Je dois dire que je suis resté affligé et perplexe, parce que cette étape n'était pas dans la ligne du climat de foi, de fraternité cordiale et de respect réciproque qui, jusqu'alors, avait soutenu et animé nos rapports.
Depuis le début, en partant de cette bonne disposition fondamentale, on entretenait l'espoir de pouvoir mettre fin à la situation irrégulière dans lequel Votre Fraternité se trouve; c'était aussi parce que je ne relevais ni senteur d'hérésie, ni volonté d'encourir un schisme formel de votre part, mais seulement le désir de contribuer au bien de l'Eglise universelle, considérant que le charisme spécifique de la Fraternité Saint Pie X envers la Tradition, dans le contexte actuel, n'aurait pu que profiter au chemin de l'Eglise.
Il ne s'agissait absolument pas d'un "piège", tendu pour vous faire taire ou pour détruire votre mouvement, et on n'a jamais suivi de stratégie basée sur des intentions cachées ou avec des buts inavoués, comme certains d'entre vous l'ont par contre écrit.
Je peux dire que de la part du Saint-Siège et de toutes les personnes impliquées dans cet épisode difficile mais prometteur pour l'unité de l'Eglise, la volonté loyale de voir la Fraternité Saint-Pie-X réconciliée avec le Siège de Pierre n'a jamais fait défaut, pour qu'avec son charisme particulier de service à la Tradition, elle puisse contribuer à l'oeuvre missionnaire de nouvelle évangélisation.
Aussi, bien que je ne doute pas de la disponibilité de Votre Excellence à continuer notre dialogue vers le terme désiré, je suis surpris des déclarations que Vous et d'autres membres de la Fraternité Saint-Pie-X ont faites à ce sujet.
Il me semble en effet que vos déclarations, qui semblent mettre en doute la sincérité des intentions du Saint-Siège, ne soient pas utiles pour faire prospérer nos efforts communs, qu'elles suscitent un climat moins favorable et qu'elles fassent douter de la compréhension de cette importante matière de la part de la Fraternité Saint-Pie-X.
Je me permets donc, à la suite de vos déclarations, d'énumérer quelques-unes de ces attitudes et affirmations contradictoires dans lesquelles Votre Fraternité semble s'être hasardée, qui suscitent la perplexité et sont en contradiction avec la Tradition de l'Eglise.
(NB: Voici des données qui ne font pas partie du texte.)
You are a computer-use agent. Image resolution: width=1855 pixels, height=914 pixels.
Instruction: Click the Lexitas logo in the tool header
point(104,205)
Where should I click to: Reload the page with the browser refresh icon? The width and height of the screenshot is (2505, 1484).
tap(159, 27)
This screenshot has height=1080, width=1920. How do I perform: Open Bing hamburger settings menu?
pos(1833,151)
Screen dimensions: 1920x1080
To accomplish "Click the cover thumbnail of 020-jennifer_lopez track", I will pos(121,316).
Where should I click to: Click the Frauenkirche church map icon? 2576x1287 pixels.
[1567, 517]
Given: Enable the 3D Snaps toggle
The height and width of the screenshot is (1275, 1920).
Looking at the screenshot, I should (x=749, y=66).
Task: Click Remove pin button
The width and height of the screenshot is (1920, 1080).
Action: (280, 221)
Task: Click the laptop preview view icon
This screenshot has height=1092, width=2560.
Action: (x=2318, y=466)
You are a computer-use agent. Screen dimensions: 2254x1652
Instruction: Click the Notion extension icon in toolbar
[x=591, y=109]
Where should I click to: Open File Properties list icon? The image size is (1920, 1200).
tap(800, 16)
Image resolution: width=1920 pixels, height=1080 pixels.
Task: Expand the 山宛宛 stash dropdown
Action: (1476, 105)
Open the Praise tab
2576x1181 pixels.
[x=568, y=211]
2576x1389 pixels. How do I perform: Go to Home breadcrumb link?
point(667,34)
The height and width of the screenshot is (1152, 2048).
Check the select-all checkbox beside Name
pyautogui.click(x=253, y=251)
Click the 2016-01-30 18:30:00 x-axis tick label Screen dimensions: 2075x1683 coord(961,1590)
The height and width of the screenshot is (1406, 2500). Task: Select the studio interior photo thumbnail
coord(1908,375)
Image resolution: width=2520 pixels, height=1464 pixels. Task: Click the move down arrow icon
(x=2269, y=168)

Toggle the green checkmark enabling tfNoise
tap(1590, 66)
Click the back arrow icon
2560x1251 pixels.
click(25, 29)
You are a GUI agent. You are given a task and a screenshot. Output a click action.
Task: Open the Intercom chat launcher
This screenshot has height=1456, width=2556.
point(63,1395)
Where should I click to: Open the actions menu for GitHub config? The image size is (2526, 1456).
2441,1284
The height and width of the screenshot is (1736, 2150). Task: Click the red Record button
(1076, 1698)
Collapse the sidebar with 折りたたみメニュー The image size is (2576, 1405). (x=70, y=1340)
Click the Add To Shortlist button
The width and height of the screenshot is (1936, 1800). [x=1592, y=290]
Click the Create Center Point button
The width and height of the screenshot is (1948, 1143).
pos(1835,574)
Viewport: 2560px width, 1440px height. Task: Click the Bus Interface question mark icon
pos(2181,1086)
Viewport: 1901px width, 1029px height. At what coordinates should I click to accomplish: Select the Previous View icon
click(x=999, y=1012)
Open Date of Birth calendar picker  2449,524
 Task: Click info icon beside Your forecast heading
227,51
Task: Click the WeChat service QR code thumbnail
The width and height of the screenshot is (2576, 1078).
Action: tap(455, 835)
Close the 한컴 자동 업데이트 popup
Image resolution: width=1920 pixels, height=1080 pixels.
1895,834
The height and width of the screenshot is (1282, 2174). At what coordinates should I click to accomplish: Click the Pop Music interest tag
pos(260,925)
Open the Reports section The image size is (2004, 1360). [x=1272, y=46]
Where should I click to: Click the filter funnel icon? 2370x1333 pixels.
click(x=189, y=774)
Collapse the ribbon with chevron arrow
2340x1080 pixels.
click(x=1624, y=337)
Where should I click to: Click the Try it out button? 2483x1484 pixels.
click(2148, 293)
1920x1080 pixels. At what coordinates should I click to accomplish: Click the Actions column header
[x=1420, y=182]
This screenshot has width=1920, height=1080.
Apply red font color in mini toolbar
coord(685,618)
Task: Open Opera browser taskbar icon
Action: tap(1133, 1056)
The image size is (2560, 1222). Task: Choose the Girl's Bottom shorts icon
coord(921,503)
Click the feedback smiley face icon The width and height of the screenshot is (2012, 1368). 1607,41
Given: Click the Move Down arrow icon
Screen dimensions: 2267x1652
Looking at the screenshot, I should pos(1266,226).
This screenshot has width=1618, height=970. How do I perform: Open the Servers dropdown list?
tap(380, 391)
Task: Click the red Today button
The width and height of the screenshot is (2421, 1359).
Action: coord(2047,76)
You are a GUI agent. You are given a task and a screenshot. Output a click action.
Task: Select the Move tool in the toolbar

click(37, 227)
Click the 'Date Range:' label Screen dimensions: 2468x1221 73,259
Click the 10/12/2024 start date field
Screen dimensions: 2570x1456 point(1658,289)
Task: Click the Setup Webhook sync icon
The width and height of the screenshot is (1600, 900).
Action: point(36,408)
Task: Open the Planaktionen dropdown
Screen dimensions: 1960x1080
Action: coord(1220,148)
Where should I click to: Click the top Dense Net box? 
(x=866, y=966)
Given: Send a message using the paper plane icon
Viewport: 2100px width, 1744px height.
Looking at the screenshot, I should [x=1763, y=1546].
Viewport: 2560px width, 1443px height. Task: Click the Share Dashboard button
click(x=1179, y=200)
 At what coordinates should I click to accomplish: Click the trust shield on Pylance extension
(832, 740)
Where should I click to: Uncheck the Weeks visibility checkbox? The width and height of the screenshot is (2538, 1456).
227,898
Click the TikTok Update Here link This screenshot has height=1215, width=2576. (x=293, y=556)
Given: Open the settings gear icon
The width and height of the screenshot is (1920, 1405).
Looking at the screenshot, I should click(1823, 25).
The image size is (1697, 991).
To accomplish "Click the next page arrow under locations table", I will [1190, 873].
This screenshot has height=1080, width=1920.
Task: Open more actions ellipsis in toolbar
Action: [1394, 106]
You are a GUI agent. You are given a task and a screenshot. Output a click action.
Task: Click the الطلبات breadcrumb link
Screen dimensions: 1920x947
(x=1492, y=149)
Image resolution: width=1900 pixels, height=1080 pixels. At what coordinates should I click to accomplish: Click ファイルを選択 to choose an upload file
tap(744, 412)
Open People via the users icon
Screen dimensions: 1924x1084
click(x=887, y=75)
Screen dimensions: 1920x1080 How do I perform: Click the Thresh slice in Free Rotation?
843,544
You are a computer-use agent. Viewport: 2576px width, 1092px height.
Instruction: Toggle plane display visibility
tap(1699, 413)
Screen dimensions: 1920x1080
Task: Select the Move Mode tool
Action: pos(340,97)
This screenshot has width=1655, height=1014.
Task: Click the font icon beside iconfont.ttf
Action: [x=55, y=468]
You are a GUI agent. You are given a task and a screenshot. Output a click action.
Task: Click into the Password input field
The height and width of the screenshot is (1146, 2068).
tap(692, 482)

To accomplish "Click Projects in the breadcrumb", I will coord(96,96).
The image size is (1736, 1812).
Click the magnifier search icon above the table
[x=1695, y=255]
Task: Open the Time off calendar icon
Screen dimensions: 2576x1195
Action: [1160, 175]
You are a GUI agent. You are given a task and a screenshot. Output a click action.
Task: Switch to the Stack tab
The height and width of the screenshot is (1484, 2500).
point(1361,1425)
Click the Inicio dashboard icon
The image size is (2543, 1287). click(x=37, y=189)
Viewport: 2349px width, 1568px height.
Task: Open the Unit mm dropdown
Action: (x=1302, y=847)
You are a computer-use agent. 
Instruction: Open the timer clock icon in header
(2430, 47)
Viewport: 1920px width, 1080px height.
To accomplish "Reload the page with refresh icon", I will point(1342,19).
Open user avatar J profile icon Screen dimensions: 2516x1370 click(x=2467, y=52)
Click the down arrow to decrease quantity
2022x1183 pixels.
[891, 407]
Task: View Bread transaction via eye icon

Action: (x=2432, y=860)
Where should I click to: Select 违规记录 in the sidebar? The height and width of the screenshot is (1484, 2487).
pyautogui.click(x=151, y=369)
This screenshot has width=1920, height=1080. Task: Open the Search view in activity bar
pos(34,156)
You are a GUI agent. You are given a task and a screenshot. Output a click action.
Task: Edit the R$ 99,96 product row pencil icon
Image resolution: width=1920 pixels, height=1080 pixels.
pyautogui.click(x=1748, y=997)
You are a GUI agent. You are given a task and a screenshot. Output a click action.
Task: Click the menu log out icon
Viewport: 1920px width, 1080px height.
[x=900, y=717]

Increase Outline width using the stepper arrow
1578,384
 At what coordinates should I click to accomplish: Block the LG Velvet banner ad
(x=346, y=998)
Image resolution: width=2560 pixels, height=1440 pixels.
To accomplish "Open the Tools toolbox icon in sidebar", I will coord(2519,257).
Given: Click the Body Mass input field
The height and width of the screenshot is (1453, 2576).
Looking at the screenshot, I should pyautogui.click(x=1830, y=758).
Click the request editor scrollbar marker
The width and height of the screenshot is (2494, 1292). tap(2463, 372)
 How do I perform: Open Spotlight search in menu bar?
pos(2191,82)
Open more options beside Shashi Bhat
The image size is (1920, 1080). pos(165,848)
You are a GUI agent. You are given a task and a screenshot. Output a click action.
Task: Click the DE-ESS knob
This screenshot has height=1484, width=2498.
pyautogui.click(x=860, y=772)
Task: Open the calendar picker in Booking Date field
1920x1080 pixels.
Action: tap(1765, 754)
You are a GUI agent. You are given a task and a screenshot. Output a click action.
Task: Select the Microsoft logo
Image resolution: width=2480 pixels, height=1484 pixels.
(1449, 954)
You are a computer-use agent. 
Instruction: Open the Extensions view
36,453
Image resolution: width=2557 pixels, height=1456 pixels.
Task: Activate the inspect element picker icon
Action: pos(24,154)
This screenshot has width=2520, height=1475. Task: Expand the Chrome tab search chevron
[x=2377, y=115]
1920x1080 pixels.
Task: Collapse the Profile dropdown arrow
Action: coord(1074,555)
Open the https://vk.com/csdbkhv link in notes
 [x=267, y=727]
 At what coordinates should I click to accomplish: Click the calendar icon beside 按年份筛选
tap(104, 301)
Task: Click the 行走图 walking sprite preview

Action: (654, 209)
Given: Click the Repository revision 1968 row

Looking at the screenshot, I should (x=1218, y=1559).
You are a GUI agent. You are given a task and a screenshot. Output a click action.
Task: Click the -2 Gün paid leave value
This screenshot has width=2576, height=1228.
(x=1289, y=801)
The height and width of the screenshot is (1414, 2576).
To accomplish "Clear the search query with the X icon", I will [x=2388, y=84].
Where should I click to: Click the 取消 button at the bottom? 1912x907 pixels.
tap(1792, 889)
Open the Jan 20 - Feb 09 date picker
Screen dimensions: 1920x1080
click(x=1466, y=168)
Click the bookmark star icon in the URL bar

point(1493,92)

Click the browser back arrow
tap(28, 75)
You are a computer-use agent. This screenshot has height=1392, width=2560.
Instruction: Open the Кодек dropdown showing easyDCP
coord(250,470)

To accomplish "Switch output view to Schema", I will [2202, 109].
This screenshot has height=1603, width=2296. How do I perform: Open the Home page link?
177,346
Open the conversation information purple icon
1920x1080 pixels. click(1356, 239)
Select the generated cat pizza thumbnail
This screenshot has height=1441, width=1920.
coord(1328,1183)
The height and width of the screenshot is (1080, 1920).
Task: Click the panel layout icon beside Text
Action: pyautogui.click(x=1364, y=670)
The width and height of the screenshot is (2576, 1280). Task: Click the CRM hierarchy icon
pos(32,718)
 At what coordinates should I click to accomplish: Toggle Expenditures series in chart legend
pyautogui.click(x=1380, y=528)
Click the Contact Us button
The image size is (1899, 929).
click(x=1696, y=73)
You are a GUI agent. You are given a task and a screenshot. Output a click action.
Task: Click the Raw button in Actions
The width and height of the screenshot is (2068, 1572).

Du reste, comment pourrais-je ne pas affronter ces points douloureux, s'ils contiennent des questions ou invitent au moins à des éclaircissements?
Il me faut donc énumérer quelques-uns des points dont nous avons eu connaissance :
À propos du jugement sur la situation
« Il est indéniable que les dysfonctionnements dans la Hiérarchie catholique., les lacunes, les silences, les inductions, les tolérances d'erreurs et même des actes positifs destructeurs se rencontrent jusque dans la Curie et malheureusement jusque chez le Vicaire du Christ. Ce sont des faits publics et constatables par le commun des mortels » (Lettre de Mgr Bernard Fellay au Card. Castrillón, Menzingen, le 21 janvier 2001)
Cette attaque frontale à la hiérarchie de l'Eglise catholique, Pape y compris, et le reproche d'avoir abandonné la Tradition, constitue en pratique une prétention dangereuse à juger jusqu'à l'Autorité suprême. Dans le fil de l'enseignement du Concile Vatican I, Pastor Aeternus Dz 1830, nous croyons que personne ne peut s'arroger le droit de juger le Saint-Siège : « cuius auctoritate maior non est, iudicium a nemine fore retractandum, neque cuiquam de eius licere iudicare iudicio ».
Nicolas I le disait déjà au neuvième siècle, dans la lettre Proposueramus, (MGH Epistolae 6, 465.474-475) : « Le juge ne sera jugé ni par l'empereur, ni par l'ensemble du clergé, ni par les princes, ni par le peuple... Le siège principal ne sera jugé par personne... »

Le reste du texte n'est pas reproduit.